GCP Professional Data Engineer Guide – September 2020

0
6541

I have recently recalled my first experience with GCP. In London, shortly before the 2012 Olympics, it was in an online gaming project, initially thought for AWS, that was migrated to App Engine – PAAS platform that would evolve to the current GCP.

My initial impression was good, although the platform imposed several development limitations, which would be reduced later with the release of App Engine Flexible.

Coinciding with Tensor Flow’s launch as an Open Source framework in 2015, I was lucky enough to attend a workshop on neural networks – given by one of the AI scientists from Google Seattle – where I had my second experience with the platform. I was shocked by the simplicity of configuration and deployment, the NoOps concept and a Machine Learning / AI offering without competition at the time.

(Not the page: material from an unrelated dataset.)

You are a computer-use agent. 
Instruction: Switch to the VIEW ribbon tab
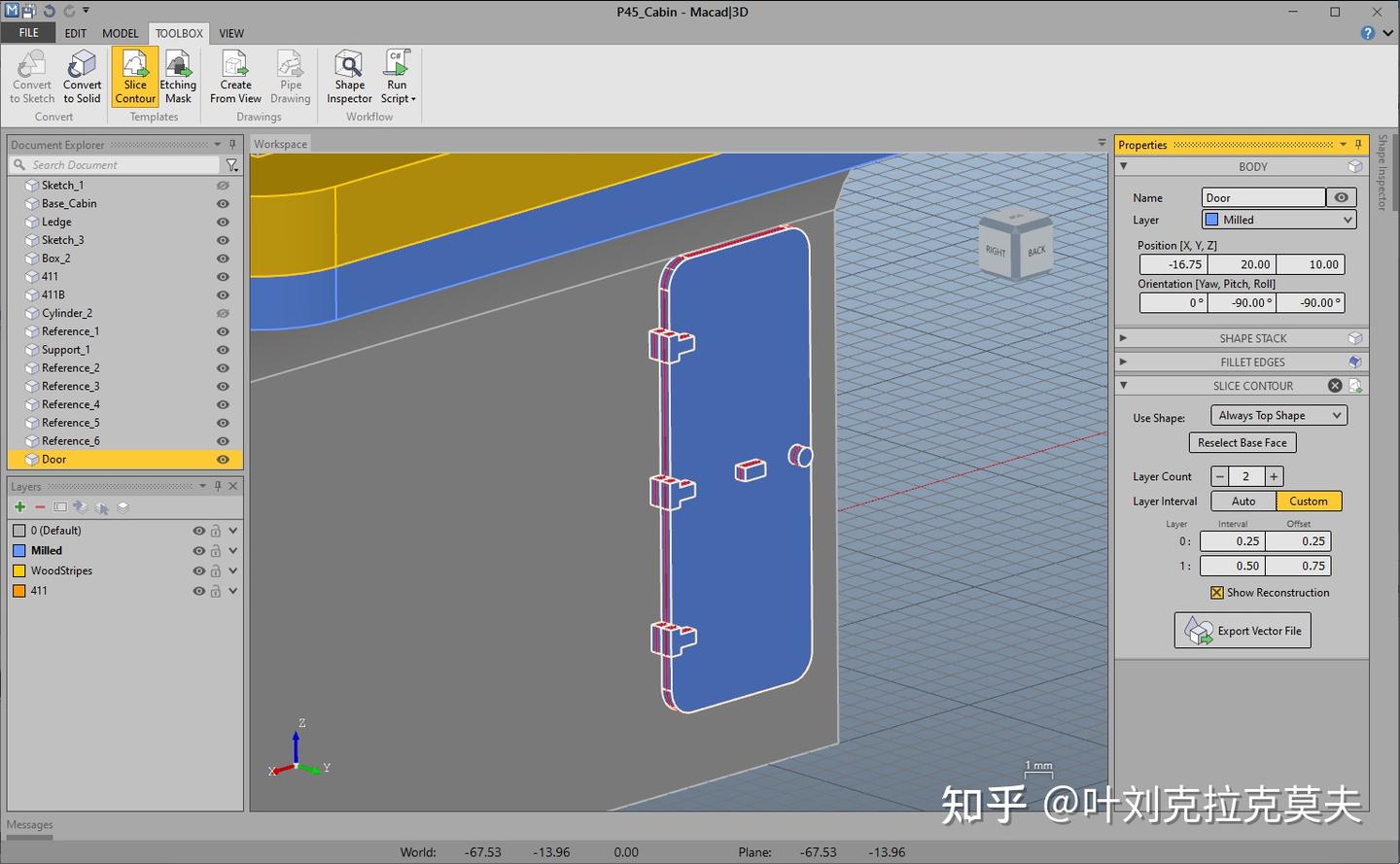(231, 32)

Do Androids Dream of Electric Sheep? Philip K. Dick would have “hallucinated” with the electrical dreams of neural networks – powered by Tensor Flow.

Exam

The exam structure is the usual one in GCP exams: 2 hours and 50 questions, with a format directed towards scenario-type questions, mixing questions of great difficulty with simpler ones of medium-low difficulty.

In general, to choose the correct answer, you must apply technical and business criteria. Therefore, a deep knowledge of the services from the technological point of view and skill/experience applies the business criteria contextually, depending on the question, type of environment, sector, application, etc …

Image #1, Data Lake, the ubiquitous architecture – Image owned by GCP

Pre-requisites and recommendations

At this level of certification, the questions do not refer, in general, to a single topic. That is, a question from the Analytics domain may require more or less advanced knowledge of Computing, Security, Networking or DevOps to solve it successfully. I’d recommend having the GCP Associate Cloud Engineer certification or having equivalent knowledge.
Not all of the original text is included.